[Records from a dataset]
= = = = =

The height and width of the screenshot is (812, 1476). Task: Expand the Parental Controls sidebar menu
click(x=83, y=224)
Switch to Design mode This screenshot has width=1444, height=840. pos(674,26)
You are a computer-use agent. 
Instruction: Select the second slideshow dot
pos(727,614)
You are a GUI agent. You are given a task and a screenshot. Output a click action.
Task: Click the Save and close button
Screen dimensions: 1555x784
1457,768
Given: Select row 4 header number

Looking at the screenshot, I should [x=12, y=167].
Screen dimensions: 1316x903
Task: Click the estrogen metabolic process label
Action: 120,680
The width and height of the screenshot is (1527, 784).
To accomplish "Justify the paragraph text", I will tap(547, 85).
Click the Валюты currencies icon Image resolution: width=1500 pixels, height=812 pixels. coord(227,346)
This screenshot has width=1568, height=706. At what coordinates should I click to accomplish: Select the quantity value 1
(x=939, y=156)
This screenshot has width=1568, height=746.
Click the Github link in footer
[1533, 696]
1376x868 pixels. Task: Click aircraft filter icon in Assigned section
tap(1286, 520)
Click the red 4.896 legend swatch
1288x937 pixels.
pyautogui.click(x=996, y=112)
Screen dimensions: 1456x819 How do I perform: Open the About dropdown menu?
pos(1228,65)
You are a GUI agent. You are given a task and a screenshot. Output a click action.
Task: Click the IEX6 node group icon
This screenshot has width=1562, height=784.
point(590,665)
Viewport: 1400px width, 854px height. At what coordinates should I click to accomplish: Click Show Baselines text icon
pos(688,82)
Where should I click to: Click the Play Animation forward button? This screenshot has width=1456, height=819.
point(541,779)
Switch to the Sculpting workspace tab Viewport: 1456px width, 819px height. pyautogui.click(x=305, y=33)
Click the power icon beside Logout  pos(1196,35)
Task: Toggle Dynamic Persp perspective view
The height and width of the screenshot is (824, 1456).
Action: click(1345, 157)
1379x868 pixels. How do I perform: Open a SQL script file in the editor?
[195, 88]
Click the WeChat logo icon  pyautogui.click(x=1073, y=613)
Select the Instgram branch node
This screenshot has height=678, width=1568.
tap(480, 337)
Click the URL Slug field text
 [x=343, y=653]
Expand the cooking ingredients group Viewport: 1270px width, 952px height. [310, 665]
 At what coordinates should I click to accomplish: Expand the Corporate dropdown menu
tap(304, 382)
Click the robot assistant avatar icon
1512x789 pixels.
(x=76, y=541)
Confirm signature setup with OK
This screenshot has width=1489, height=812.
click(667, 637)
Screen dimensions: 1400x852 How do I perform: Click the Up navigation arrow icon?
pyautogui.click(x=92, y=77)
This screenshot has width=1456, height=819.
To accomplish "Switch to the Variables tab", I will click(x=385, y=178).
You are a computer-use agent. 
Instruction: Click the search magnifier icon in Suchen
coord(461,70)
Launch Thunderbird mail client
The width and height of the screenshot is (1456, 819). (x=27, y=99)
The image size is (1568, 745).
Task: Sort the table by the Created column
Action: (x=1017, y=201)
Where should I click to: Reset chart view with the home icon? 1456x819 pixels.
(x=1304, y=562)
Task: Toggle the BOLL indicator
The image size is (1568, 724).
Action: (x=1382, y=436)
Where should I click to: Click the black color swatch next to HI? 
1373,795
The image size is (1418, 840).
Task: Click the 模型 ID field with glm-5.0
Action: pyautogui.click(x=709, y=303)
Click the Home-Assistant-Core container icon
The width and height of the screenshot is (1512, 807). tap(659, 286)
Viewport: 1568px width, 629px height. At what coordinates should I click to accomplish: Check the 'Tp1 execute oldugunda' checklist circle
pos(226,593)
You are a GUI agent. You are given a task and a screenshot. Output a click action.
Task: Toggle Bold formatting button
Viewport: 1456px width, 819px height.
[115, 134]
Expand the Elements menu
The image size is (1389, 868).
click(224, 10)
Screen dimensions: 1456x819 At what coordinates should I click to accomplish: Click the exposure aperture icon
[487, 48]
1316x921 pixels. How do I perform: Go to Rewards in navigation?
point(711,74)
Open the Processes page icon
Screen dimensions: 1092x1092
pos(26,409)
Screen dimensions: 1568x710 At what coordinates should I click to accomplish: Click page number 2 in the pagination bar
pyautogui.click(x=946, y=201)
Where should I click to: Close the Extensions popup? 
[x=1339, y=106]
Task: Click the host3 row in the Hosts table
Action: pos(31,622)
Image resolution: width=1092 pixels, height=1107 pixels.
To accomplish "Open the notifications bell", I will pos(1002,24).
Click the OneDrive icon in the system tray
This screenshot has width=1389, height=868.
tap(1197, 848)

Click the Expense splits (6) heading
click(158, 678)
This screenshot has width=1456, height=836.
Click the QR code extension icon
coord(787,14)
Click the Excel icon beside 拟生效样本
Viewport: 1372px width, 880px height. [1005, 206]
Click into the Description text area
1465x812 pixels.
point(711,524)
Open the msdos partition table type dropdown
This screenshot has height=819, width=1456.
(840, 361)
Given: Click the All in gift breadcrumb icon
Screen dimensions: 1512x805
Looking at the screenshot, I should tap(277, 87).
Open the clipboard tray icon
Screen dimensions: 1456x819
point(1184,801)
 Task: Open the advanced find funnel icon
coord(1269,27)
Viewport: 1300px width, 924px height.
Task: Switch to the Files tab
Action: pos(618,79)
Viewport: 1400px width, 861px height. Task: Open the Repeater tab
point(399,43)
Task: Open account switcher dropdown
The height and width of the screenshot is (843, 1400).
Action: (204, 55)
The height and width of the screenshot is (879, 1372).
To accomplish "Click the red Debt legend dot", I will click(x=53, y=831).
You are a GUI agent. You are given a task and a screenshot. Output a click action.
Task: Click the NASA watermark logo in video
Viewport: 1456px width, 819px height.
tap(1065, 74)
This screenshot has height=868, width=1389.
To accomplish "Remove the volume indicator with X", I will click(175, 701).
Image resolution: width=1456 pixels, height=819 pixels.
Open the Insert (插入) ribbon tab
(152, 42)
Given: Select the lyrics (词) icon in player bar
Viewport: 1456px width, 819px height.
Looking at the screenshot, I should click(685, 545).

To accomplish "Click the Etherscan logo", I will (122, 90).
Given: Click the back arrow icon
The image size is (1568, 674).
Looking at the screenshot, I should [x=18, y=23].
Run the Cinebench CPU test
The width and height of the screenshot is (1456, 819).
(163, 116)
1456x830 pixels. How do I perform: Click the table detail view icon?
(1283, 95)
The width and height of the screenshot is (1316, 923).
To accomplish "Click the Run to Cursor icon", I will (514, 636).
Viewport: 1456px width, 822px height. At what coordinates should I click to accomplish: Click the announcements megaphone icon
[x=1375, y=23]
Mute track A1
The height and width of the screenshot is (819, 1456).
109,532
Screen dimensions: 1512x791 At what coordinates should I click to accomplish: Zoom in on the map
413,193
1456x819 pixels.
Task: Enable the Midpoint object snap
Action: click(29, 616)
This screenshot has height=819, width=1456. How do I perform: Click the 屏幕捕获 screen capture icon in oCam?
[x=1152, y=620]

= = = = =

• _What needs to be done_: From the first record to the last, print each one exactly.

• _Answer to this task_:
The height and width of the screenshot is (812, 1476). Task: Expand the Parental Controls sidebar menu
click(x=83, y=224)
Switch to Design mode This screenshot has width=1444, height=840. pos(674,26)
You are a computer-use agent. 
Instruction: Select the second slideshow dot
pos(727,614)
You are a GUI agent. You are given a task and a screenshot. Output a click action.
Task: Click the Save and close button
Screen dimensions: 1555x784
1457,768
Given: Select row 4 header number

Looking at the screenshot, I should [x=12, y=167].
Screen dimensions: 1316x903
Task: Click the estrogen metabolic process label
Action: 120,680
The width and height of the screenshot is (1527, 784).
To accomplish "Justify the paragraph text", I will tap(547, 85).
Click the Валюты currencies icon Image resolution: width=1500 pixels, height=812 pixels. coord(227,346)
This screenshot has width=1568, height=706. At what coordinates should I click to accomplish: Select the quantity value 1
(x=939, y=156)
This screenshot has width=1568, height=746.
Click the Github link in footer
[1533, 696]
1376x868 pixels. Task: Click aircraft filter icon in Assigned section
tap(1286, 520)
Click the red 4.896 legend swatch
1288x937 pixels.
pyautogui.click(x=996, y=112)
Screen dimensions: 1456x819 How do I perform: Open the About dropdown menu?
pos(1228,65)
You are a GUI agent. You are given a task and a screenshot. Output a click action.
Task: Click the IEX6 node group icon
This screenshot has width=1562, height=784.
point(590,665)
Viewport: 1400px width, 854px height. At what coordinates should I click to accomplish: Click Show Baselines text icon
pos(688,82)
Where should I click to: Click the Play Animation forward button? This screenshot has width=1456, height=819.
point(541,779)
Switch to the Sculpting workspace tab Viewport: 1456px width, 819px height. pyautogui.click(x=305, y=33)
Click the power icon beside Logout  pos(1196,35)
Task: Toggle Dynamic Persp perspective view
The height and width of the screenshot is (824, 1456).
Action: click(1345, 157)
1379x868 pixels. How do I perform: Open a SQL script file in the editor?
[195, 88]
Click the WeChat logo icon  pyautogui.click(x=1073, y=613)
Select the Instgram branch node
This screenshot has height=678, width=1568.
tap(480, 337)
Click the URL Slug field text
 [x=343, y=653]
Expand the cooking ingredients group Viewport: 1270px width, 952px height. [310, 665]
 At what coordinates should I click to accomplish: Expand the Corporate dropdown menu
tap(304, 382)
Click the robot assistant avatar icon
1512x789 pixels.
(x=76, y=541)
Confirm signature setup with OK
This screenshot has width=1489, height=812.
click(667, 637)
Screen dimensions: 1400x852 How do I perform: Click the Up navigation arrow icon?
pyautogui.click(x=92, y=77)
This screenshot has width=1456, height=819.
To accomplish "Switch to the Variables tab", I will click(x=385, y=178).
You are a computer-use agent. 
Instruction: Click the search magnifier icon in Suchen
coord(461,70)
Launch Thunderbird mail client
The width and height of the screenshot is (1456, 819). (x=27, y=99)
The image size is (1568, 745).
Task: Sort the table by the Created column
Action: (x=1017, y=201)
Where should I click to: Reset chart view with the home icon? 1456x819 pixels.
(x=1304, y=562)
Task: Toggle the BOLL indicator
The image size is (1568, 724).
Action: (x=1382, y=436)
Where should I click to: Click the black color swatch next to HI? 
1373,795
The image size is (1418, 840).
Task: Click the 模型 ID field with glm-5.0
Action: pyautogui.click(x=709, y=303)
Click the Home-Assistant-Core container icon
The width and height of the screenshot is (1512, 807). tap(659, 286)
Viewport: 1568px width, 629px height. At what coordinates should I click to accomplish: Check the 'Tp1 execute oldugunda' checklist circle
pos(226,593)
You are a GUI agent. You are given a task and a screenshot. Output a click action.
Task: Toggle Bold formatting button
Viewport: 1456px width, 819px height.
[115, 134]
Expand the Elements menu
The image size is (1389, 868).
click(224, 10)
Screen dimensions: 1456x819 At what coordinates should I click to accomplish: Click the exposure aperture icon
[487, 48]
1316x921 pixels. How do I perform: Go to Rewards in navigation?
point(711,74)
Open the Processes page icon
Screen dimensions: 1092x1092
pos(26,409)
Screen dimensions: 1568x710 At what coordinates should I click to accomplish: Click page number 2 in the pagination bar
pyautogui.click(x=946, y=201)
Where should I click to: Close the Extensions popup? 
[x=1339, y=106]
Task: Click the host3 row in the Hosts table
Action: pos(31,622)
Image resolution: width=1092 pixels, height=1107 pixels.
To accomplish "Open the notifications bell", I will pos(1002,24).
Click the OneDrive icon in the system tray
This screenshot has width=1389, height=868.
tap(1197, 848)

Click the Expense splits (6) heading
click(158, 678)
This screenshot has width=1456, height=836.
Click the QR code extension icon
coord(787,14)
Click the Excel icon beside 拟生效样本
Viewport: 1372px width, 880px height. [1005, 206]
Click into the Description text area
1465x812 pixels.
point(711,524)
Open the msdos partition table type dropdown
This screenshot has height=819, width=1456.
(840, 361)
Given: Click the All in gift breadcrumb icon
Screen dimensions: 1512x805
Looking at the screenshot, I should tap(277, 87).
Open the clipboard tray icon
Screen dimensions: 1456x819
point(1184,801)
 Task: Open the advanced find funnel icon
coord(1269,27)
Viewport: 1300px width, 924px height.
Task: Switch to the Files tab
Action: pos(618,79)
Viewport: 1400px width, 861px height. Task: Open the Repeater tab
point(399,43)
Task: Open account switcher dropdown
The height and width of the screenshot is (843, 1400).
Action: (204, 55)
The height and width of the screenshot is (879, 1372).
To accomplish "Click the red Debt legend dot", I will click(x=53, y=831).
You are a GUI agent. You are given a task and a screenshot. Output a click action.
Task: Click the NASA watermark logo in video
Viewport: 1456px width, 819px height.
tap(1065, 74)
This screenshot has height=868, width=1389.
To accomplish "Remove the volume indicator with X", I will click(175, 701).
Image resolution: width=1456 pixels, height=819 pixels.
Open the Insert (插入) ribbon tab
(152, 42)
Given: Select the lyrics (词) icon in player bar
Viewport: 1456px width, 819px height.
Looking at the screenshot, I should click(685, 545).

To accomplish "Click the Etherscan logo", I will (122, 90).
Given: Click the back arrow icon
The image size is (1568, 674).
Looking at the screenshot, I should [x=18, y=23].
Run the Cinebench CPU test
The width and height of the screenshot is (1456, 819).
(163, 116)
1456x830 pixels. How do I perform: Click the table detail view icon?
(1283, 95)
The width and height of the screenshot is (1316, 923).
To accomplish "Click the Run to Cursor icon", I will (514, 636).
Viewport: 1456px width, 822px height. At what coordinates should I click to accomplish: Click the announcements megaphone icon
[x=1375, y=23]
Mute track A1
The height and width of the screenshot is (819, 1456).
109,532
Screen dimensions: 1512x791 At what coordinates should I click to accomplish: Zoom in on the map
413,193
1456x819 pixels.
Task: Enable the Midpoint object snap
Action: click(29, 616)
This screenshot has height=819, width=1456. How do I perform: Click the 屏幕捕获 screen capture icon in oCam?
[x=1152, y=620]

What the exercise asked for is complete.